== Given exercise ==
Copy the material from the line with "How do I perform: Expand" up to and including the line with "click(377, 167)", keeping the requests as they are. Shift every coordinate in the answers by adding 95 to each number, and leave out the pictures.

== Data entries ==
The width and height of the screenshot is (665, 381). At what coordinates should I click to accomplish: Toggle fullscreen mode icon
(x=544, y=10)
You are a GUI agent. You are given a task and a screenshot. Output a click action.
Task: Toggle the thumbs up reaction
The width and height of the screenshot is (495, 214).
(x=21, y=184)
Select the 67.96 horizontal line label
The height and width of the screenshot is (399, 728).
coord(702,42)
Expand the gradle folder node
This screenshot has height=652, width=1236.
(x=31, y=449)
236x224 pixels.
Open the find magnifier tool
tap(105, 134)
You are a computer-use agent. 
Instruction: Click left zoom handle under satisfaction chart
--
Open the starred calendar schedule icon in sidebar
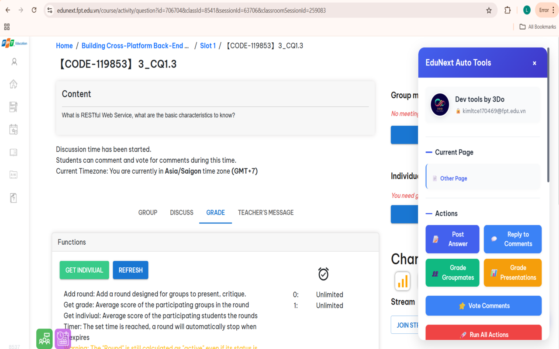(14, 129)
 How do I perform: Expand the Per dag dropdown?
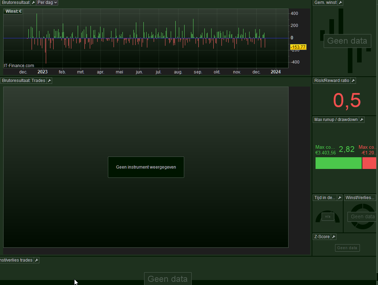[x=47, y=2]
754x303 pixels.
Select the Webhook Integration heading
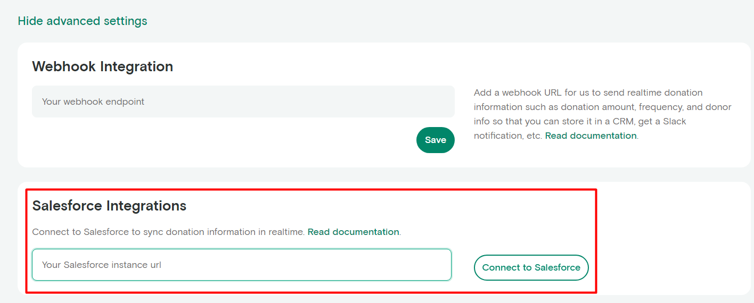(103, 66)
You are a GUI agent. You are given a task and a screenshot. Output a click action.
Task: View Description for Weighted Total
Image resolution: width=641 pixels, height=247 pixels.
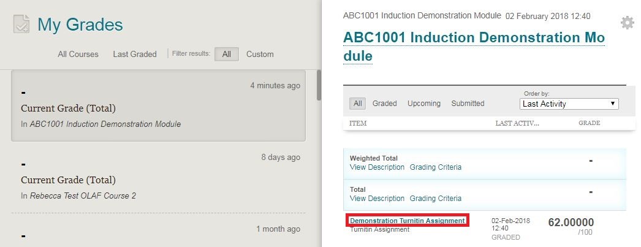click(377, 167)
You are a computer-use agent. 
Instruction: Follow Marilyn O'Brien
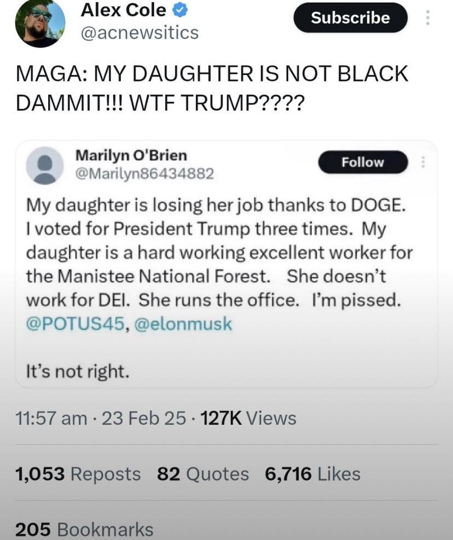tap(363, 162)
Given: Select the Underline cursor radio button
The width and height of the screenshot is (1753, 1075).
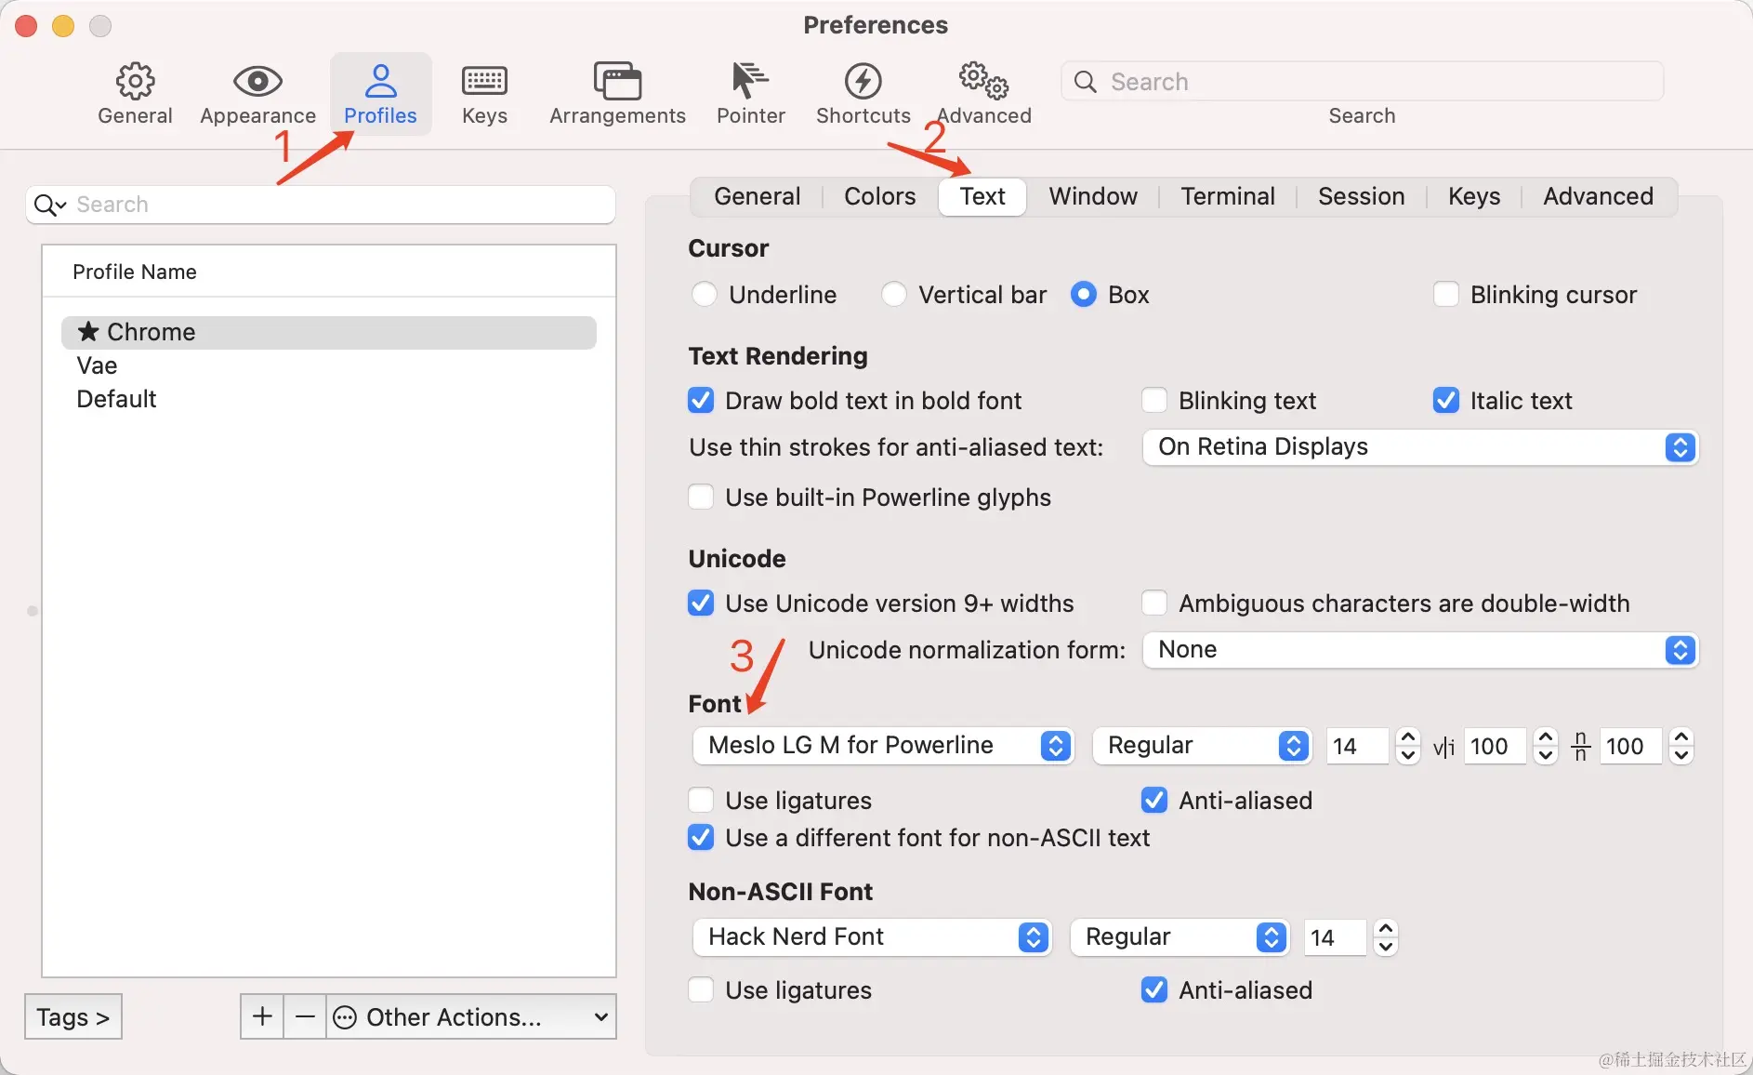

== Task solution ==
 How do I perform: Expand the Per dag dropdown?
[x=142, y=97]
754x303 pixels.
Select the Webhook Integration heading
(198, 161)
You are a GUI agent. You are given a task and a screenshot. Output a click action.
Task: View Description for Weighted Total
Image resolution: width=641 pixels, height=247 pixels.
click(472, 262)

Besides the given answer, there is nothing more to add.